RECORDS FOR THE TASK >>
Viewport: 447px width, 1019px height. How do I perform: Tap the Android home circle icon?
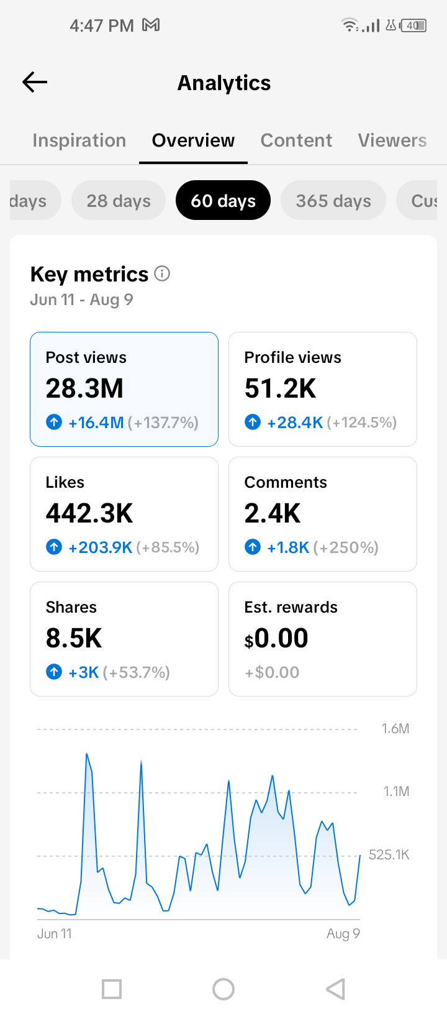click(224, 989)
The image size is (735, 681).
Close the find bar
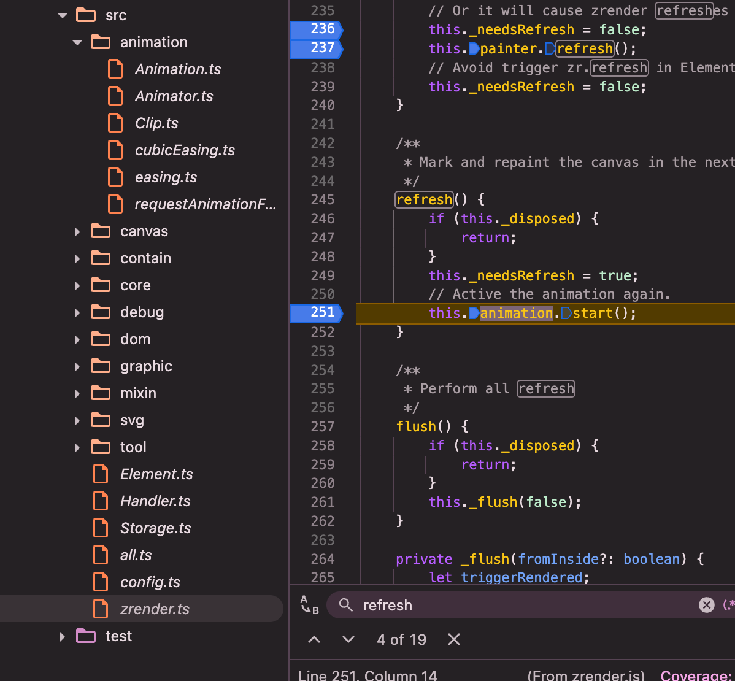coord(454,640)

YOUR TASK >>
Return all records verbatim and drop the pictures.

ANSWER SPACE >>
Viewport: 447px width, 1019px height. How do I perform: Tap the Android home circle icon?
click(224, 989)
The image size is (735, 681).
Close the find bar
coord(454,640)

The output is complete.